### [Your objective]
Write out, unchanged, the lines from the one holding "Image resolution: width=275" to the close of the listing. Both the first and last lines belong in it.

### [Records provided]
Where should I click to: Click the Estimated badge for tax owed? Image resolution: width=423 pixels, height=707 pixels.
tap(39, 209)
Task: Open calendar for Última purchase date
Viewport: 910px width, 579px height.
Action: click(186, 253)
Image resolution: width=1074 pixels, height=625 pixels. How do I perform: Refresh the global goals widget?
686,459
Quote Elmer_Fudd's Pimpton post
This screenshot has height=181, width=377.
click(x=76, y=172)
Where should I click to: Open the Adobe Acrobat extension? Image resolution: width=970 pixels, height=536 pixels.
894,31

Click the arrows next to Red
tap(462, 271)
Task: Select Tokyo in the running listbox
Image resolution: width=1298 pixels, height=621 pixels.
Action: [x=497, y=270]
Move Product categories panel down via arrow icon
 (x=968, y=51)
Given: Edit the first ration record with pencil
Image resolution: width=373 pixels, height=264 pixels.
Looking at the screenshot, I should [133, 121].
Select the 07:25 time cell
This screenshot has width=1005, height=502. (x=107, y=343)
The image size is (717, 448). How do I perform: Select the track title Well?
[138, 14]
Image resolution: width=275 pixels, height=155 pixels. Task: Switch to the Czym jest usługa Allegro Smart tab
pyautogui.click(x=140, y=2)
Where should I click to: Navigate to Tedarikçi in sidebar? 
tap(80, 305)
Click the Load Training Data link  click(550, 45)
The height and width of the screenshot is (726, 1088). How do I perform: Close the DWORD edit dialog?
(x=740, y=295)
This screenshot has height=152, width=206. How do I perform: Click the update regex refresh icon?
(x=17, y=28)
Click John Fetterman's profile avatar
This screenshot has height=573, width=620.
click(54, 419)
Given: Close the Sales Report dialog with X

### [Written solution]
Image resolution: width=275 pixels, height=155 pixels. Task: Switch to the Czym jest usługa Allegro Smart tab
pyautogui.click(x=140, y=2)
Where should I click to: Navigate to Tedarikçi in sidebar? 
tap(80, 305)
Click the Load Training Data link  click(550, 45)
The height and width of the screenshot is (726, 1088). How do I perform: Close the DWORD edit dialog?
(x=740, y=295)
This screenshot has height=152, width=206. How do I perform: Click the update regex refresh icon?
(x=17, y=28)
Click John Fetterman's profile avatar
This screenshot has height=573, width=620.
click(54, 419)
Given: Close the Sales Report dialog with X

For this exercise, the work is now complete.